The Information on his page is all about the surname Ballard, and have not proved of any connection with my Ballard family.
John Ballard (died 20-Sep-1586)
John was an English Jesuit priest (Roman Catholic Church) executed for being involved in an attempt to assassinate Queen Elizabeth 1 in the Babington plot. (also led to the death of Mary Queen of Scots).
Ballard was educated at Caius College, Cambridge and at the English College at Rheims (In the City of Champagne-Ardenne, Northern France). After completing his training as a Jesuit priest, he returned to England as a Catholic missionary and, as such, had a price on his head.

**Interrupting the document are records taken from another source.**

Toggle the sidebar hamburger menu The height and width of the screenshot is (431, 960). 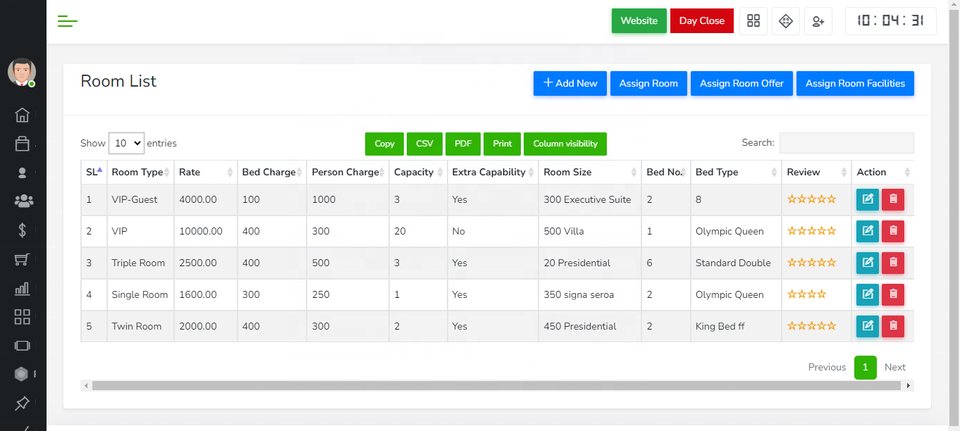tap(67, 21)
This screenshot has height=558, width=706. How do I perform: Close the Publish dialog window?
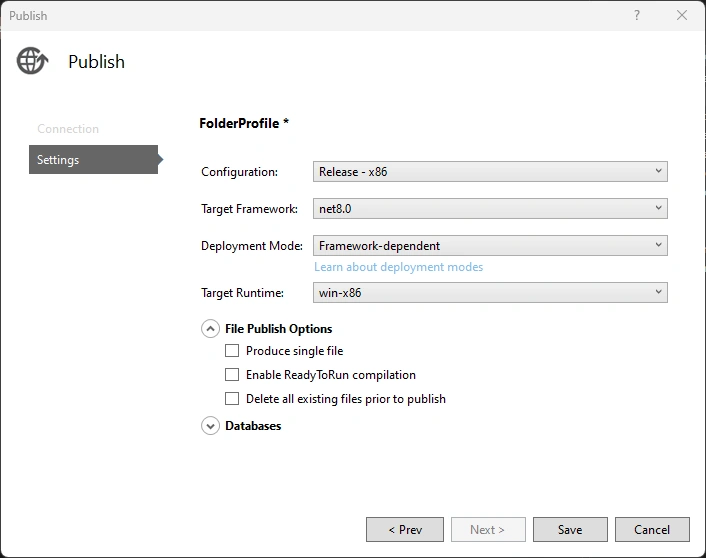[682, 15]
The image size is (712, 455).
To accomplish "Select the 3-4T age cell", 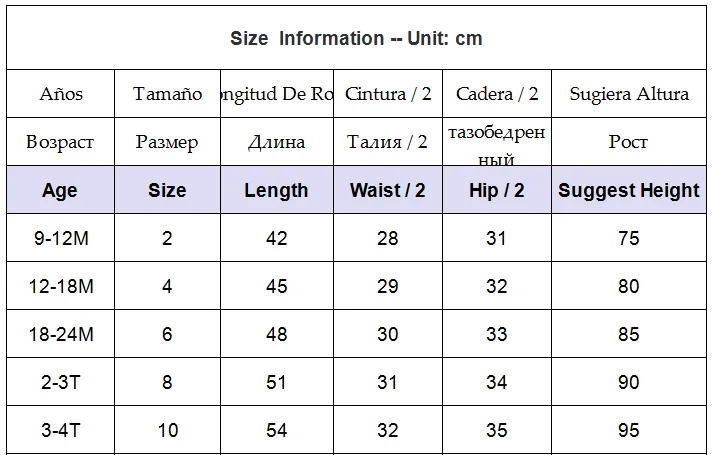I will coord(60,430).
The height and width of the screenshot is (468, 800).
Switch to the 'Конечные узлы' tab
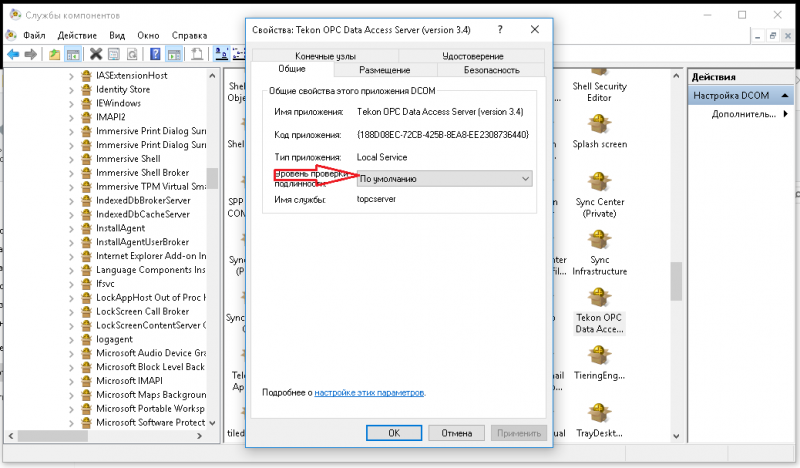pyautogui.click(x=326, y=56)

In order to conceal his true identity, he played the part of a swashbuckling, courtly soldier called Captain Fortescue and was once described as wearing 'a fine cape laced with gold, a cut satin doublet and silver buttons on his hat'. Being a tall, dark-complexioned man, he was referred to by those who were unaware of his true identity as 'Black Foskew'.
In the Babington plot, Ballard instigated Anthony Babington, Chidiock Tichborne and others to assassinate the Queen as a prelude to a full-blown invasion of England by Spanish-led Catholic forces.
However, the plot had been discovered and nurtured by Queen Elizabeth's spymaster Francis Walsingham from the start. Indeed, Ballard's inseparable companion and fixer, Barnard Maude, who travelled everywhere with him, was actually a government spy.
The plot was cynically manipulated by Walsingham in order to bring about his primary objective: the downfall of Mary Queen of Scots. When Mary gave her consent to the plot by replying to a letter sent to her by Babington, her days were numbered. With this vital piece of evidence in his possession, Walsingham had Ballard and the other conspirators arrested. Ballard was tortured. After being tried at Westminster Hall, they were executed in two batches on the 20th and 21st of September 1586. Ballard was executed on the first day along with the other main conspirators. The manner of their deaths was so bloody and horrific that it deeply shocked those who were present at the spectacle.
When Elizabeth was told of the suffering the men had endured on the scaffold, and its effect on the many witnesses, she is said to have ordered that the remaining seven conspirators be left hanging until they were 'quite dead' before being cut down and butchered.